Most of the mouse-rat chimeras appeared healthy and developed normally, Bar-Nur points out. "The second surprise was that all of the sperm in the chimeras actually came from rats." The testicles of the mice were therefore able to support the production of sperm from another animal species.

Even if the shape of most sperm did not differ from ordinary rat sperm, there were serious differences: the sperm were immobile, the fertilization rate of rat oocytes was low, the fertilized oocytes did not develop far, and living offspring did not arise. The team cites the fact that the sperm have been frozen in the meantime as a possible reason.

The researchers now want to tackle the problem: "We need to improve the technology and show that rat sperm produced by mice produce adult rats after fertilization of rat egg cells," says Bar-Nur.

However, this is not necessarily enough to save animal species threatened with extinction. To do this, the researchers would also have to be able to produce egg cells in a foreign species. In addition, such successes have so far only been achieved in mice and rats - in other words, in two particularly well-researched species, the team admits. Whether the methodology is also suitable for other species still needs to be clarified.

The Bonn expert Schorle thinks the work is interesting, but ultimately the researchers did not succeed in producing living offspring with the rat sperm.
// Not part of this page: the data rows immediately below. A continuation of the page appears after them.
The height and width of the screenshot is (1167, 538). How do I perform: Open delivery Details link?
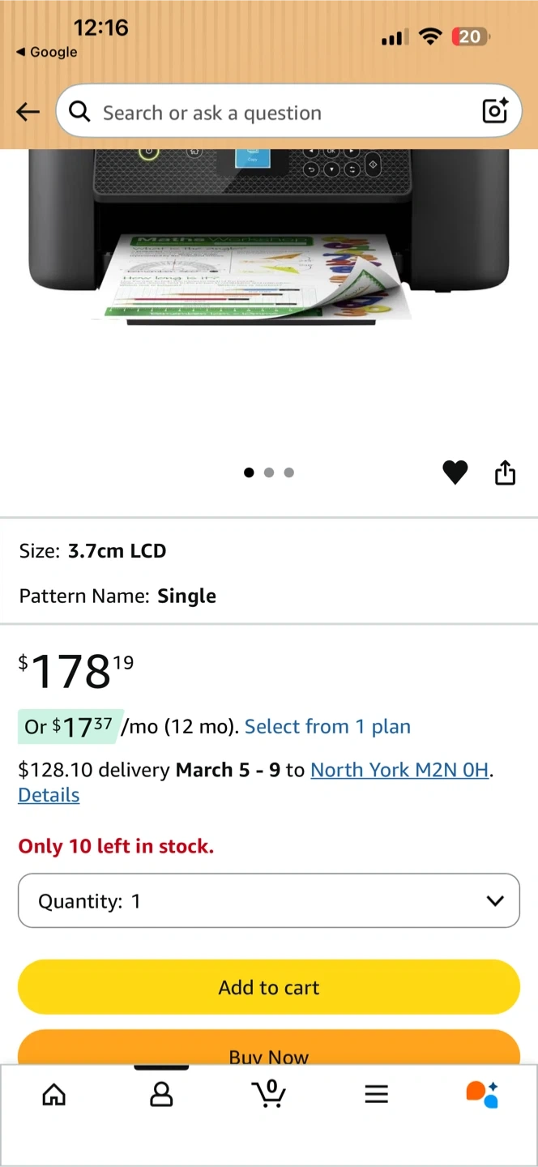pyautogui.click(x=49, y=795)
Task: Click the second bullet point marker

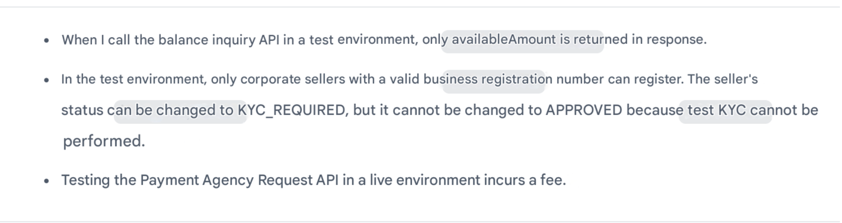Action: 47,80
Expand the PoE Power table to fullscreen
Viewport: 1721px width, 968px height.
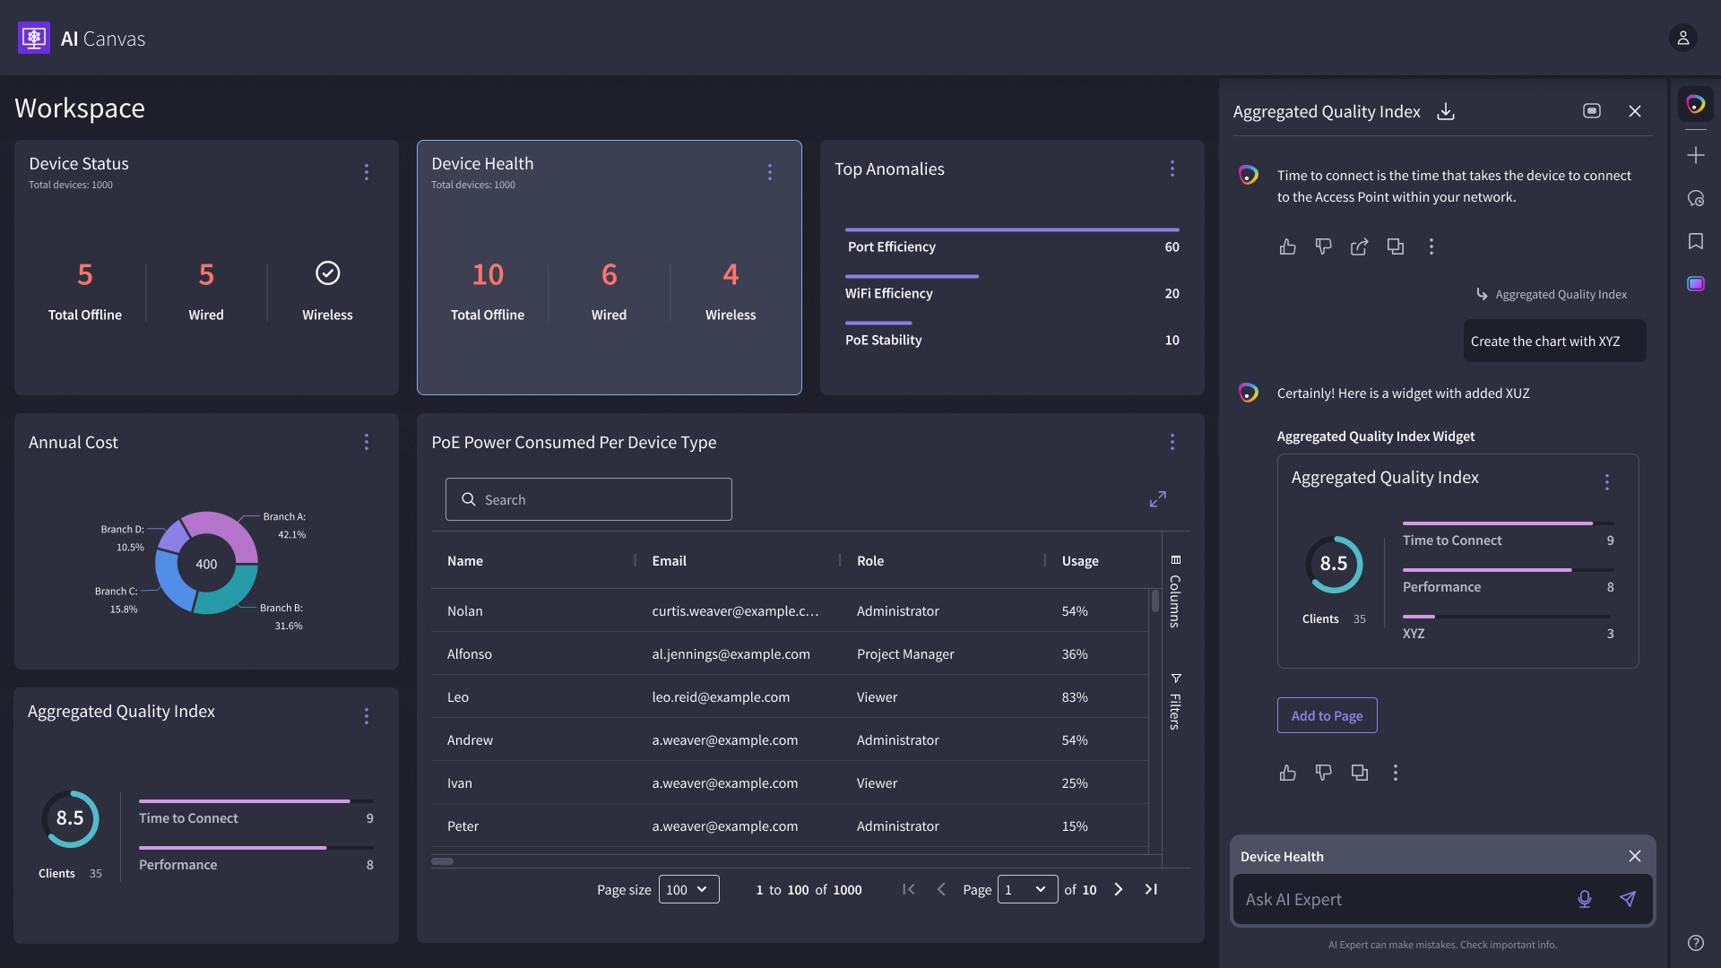pos(1157,499)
In this respect, the claim that endangered species can be preserved with technology clearly overshoots the mark.

Thomas Bernd Hildebrandt from the Leibniz Institute for Zoo and Wildlife Research (Leibniz-IZW) is also rather skeptical about the approach. The use of this method for species protection is far away, says the head of the reproduction management department. Hildebrandt is involved in a project to save the northern white rhinoceros, only two females of the subspecies survived.

In any case, to obtain a kind of biomaterial from as many different animals as possible - if only because of the genetic diversity. And without parent animals, the offspring lack access to social experience and competence, says Hildebrandt - i.e. to the transmission of species-typical behavior.

The generation of chimeras has been researched for decades and is ethically not without controversy: With the help of such hybrid beings, researchers want to enable the cultivation of cells, tissues and organs for humans, for example, to counteract the lack of donor organs.